Ela permite que as lojas (bares, restaurantes, boutiques, etc.) usem até seis metros nos fundos.

Houve 17 votos a favor, dois contra e cinco ausências.

Nos últimos meses, o tema foi debatido pelo Sindicato de Hotéis, Restaurantes, Bares e Similares de Brasília – Sindhobar -, Instituto do Patrimônio Histórico e Artístico – Iphan -, Governo do Distrito Federal, Conselho Comunitário e parlamentares.

Eles acrescentaram 22 emendas ao projeto original.

Desde 1978 o assunto vinha sendo discutido por setores da sociedade. Naquele ano, o comércio foi autorizado a instalar toldos, muretas e piso, mas não houve limites para a expansão.

Em 1996, um lei distrital e um decreto estabeleceram que os avanços poderiam chegar a 6 metros nos fundos das lojas.

Estima-se que somente na Asa Sul mais de dois mil estabelecimentos usam avanços como forma de gerar emprego e atender melhor os consumidores.

PRAZO

O projeto aprovado pela Câmara confere um prazo de um ano para que as lojas se adequem às novas exigências.

Ele também estabelece que os avanços deverão ter solução arquitetônica única definida por bloco e aprovada pela Administração de Brasília.

Nas laterais dos blocos comerciais será tolerada a ocupação com mesas, cadeiras ou outro mobiliário removível, até os limites das coberturas dos blocos, desde que seja garantida a faixa de 2 metros de largura reta e desimpedida para passagem de pedestres, mesmo quando o estabelecimento estiver fechado.

As áreas permitidas para ocupação por mesas e cadeiras serão delimitadas por separadores físicos removíveis.

Será obrigatório manter o espaço público livre e desimpedido fora do horário de funcionário do estabelecimento.

Será proibido ocupar com mesas e cadeiras as áreas públicas situadas fora dos limites da projeção das coberturas.

Na frente nas lojas será proibido qualquer avanço de área pública.

As calçadas frontais serão mantidas desobstruídas.

OPINIÃO

O presidente do Sindhobar, Clayton Machado, acompanhou, ao lado de outros empresários do setor, a votação do projeto em segundo turno. Ao final, todos aplaudiram a aprovação.

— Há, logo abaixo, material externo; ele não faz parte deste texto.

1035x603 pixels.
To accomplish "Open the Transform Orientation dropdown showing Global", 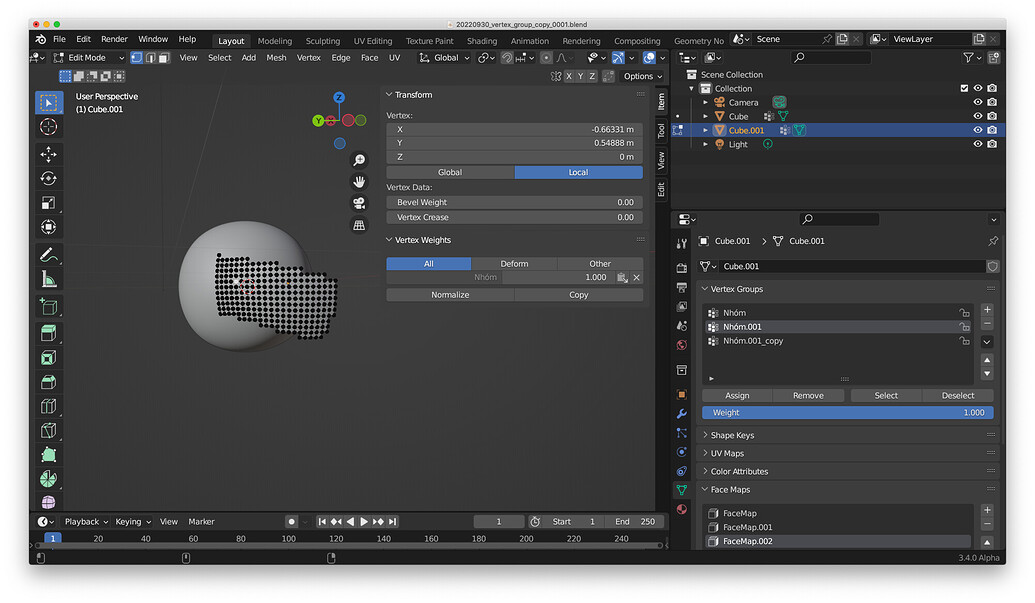I will coord(447,57).
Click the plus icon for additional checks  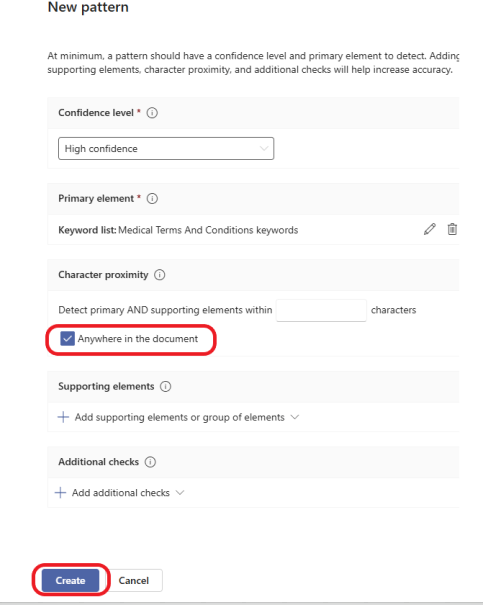click(x=60, y=493)
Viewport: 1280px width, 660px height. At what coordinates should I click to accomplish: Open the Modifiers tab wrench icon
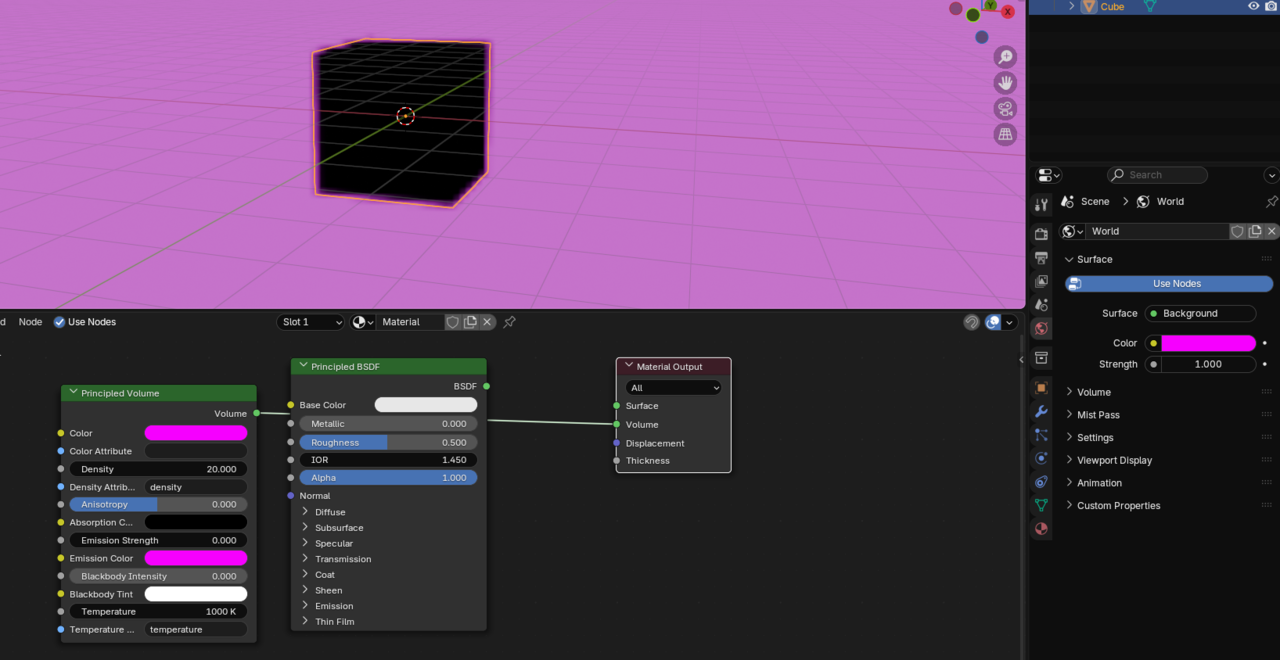point(1041,412)
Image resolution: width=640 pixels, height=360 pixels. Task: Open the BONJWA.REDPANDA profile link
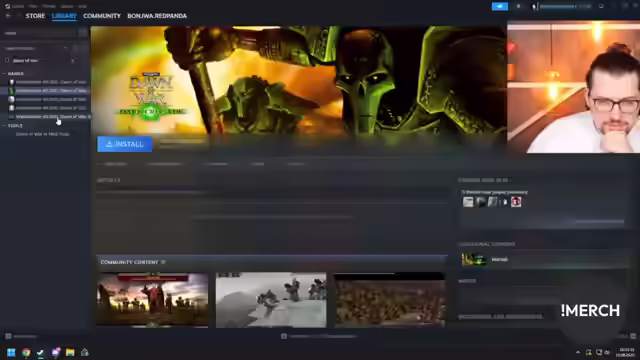point(157,16)
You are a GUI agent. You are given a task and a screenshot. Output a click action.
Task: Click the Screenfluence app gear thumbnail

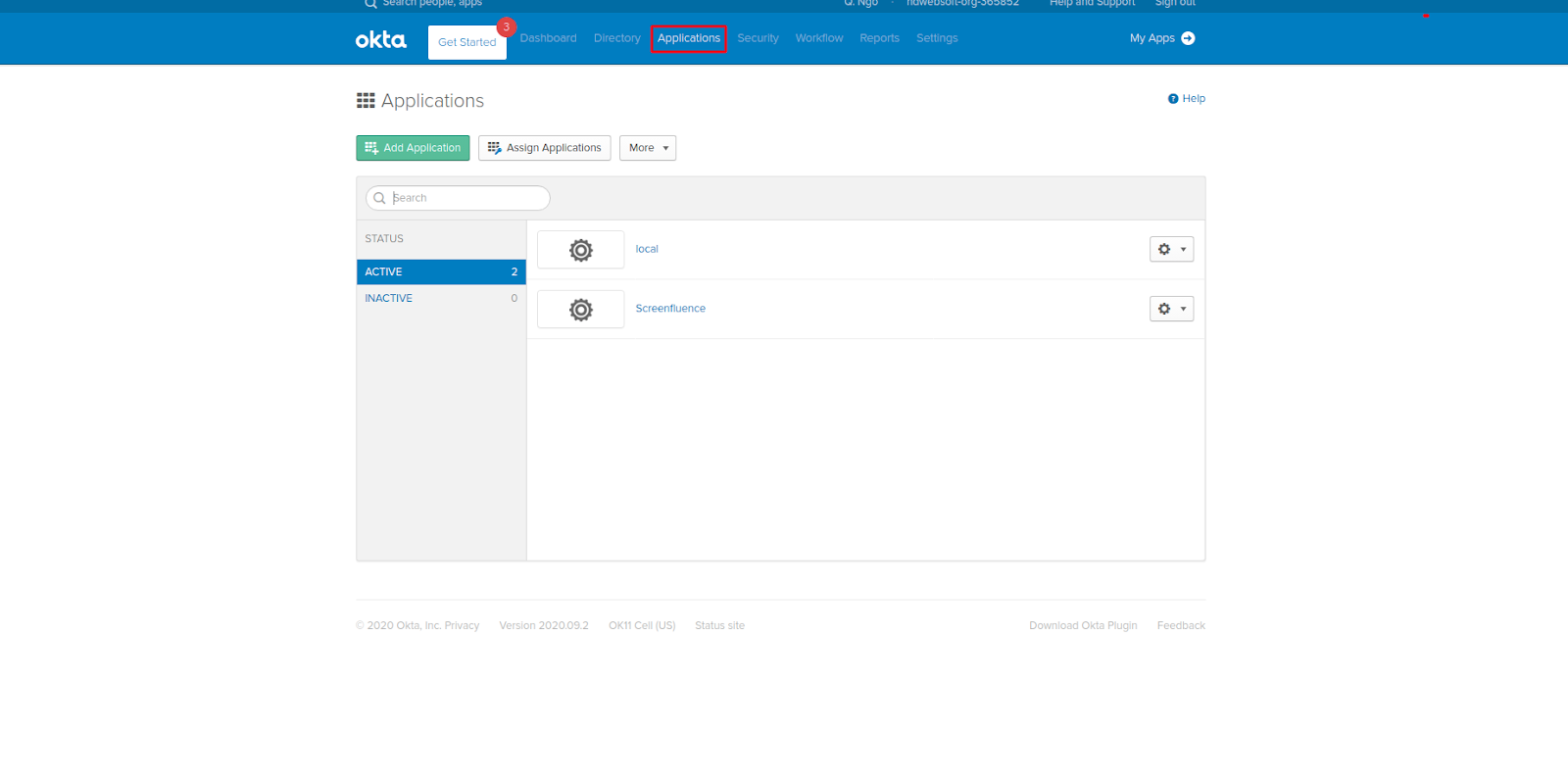coord(580,310)
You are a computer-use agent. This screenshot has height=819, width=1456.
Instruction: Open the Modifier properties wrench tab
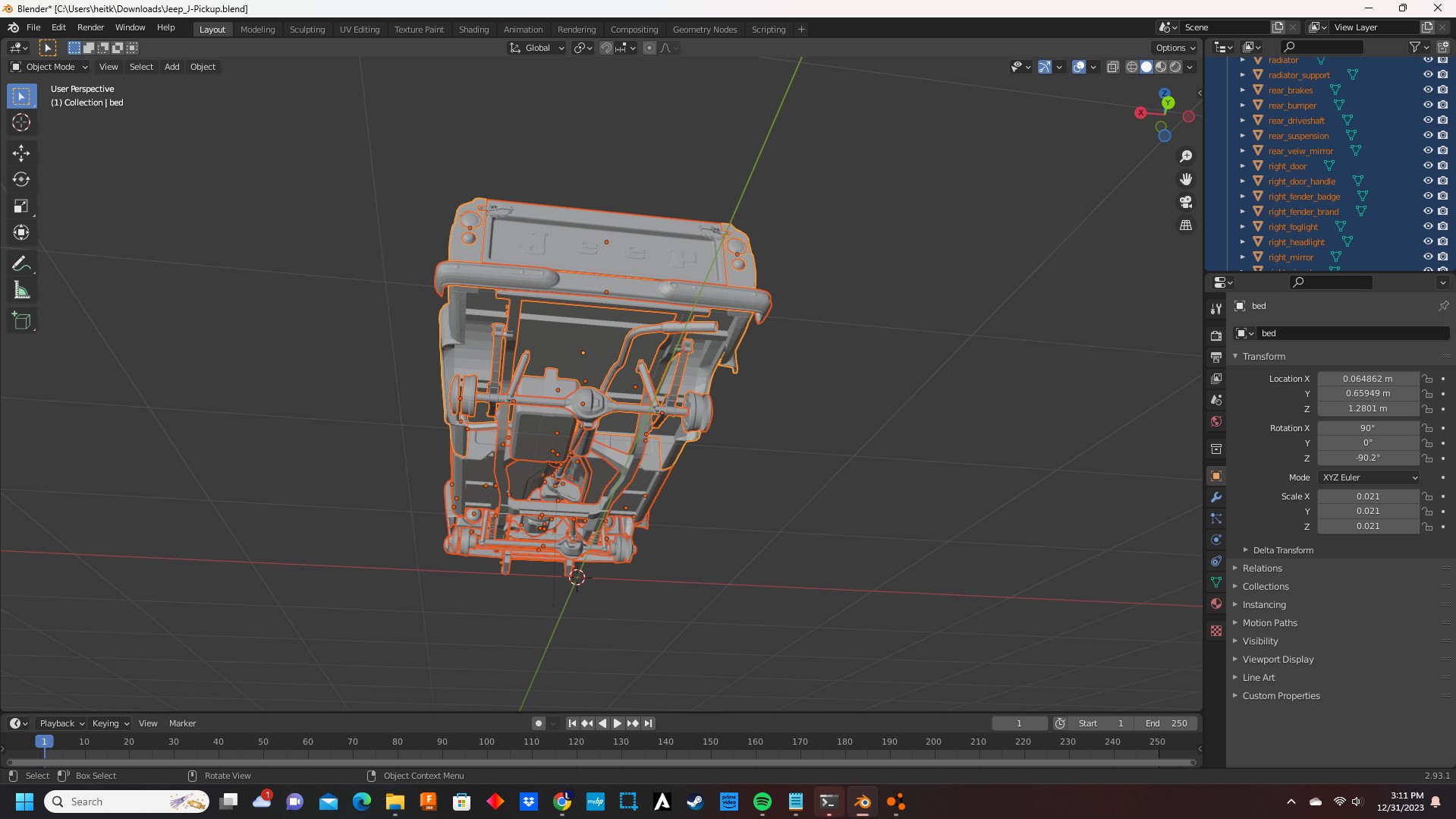pos(1216,497)
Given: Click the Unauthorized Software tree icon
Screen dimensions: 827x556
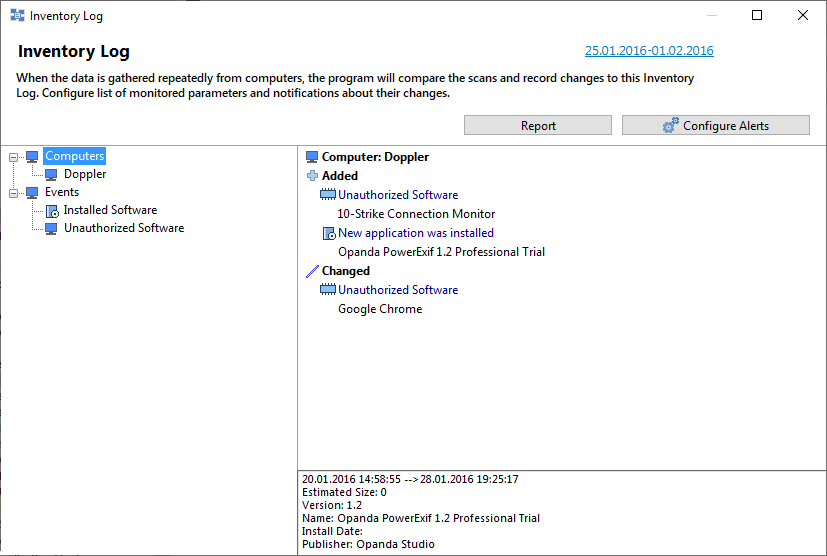Looking at the screenshot, I should tap(51, 229).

"Houve sensibilidade por parte da maioria dos deputados. Foi uma data histórica para o nosso setor que agora irá trabalhar dentro de parâmetros legais em termos de uso de espaços públicos. Os avanços propiciam geração de emprego na medida em que mais consumidores podem ser atendidos nos bares e restaurantes", observa.

Ele diz, ainda, esperar que Arruda sancione a matéria sem vetos, o que deverá ocorrer nos próximos 30 dias.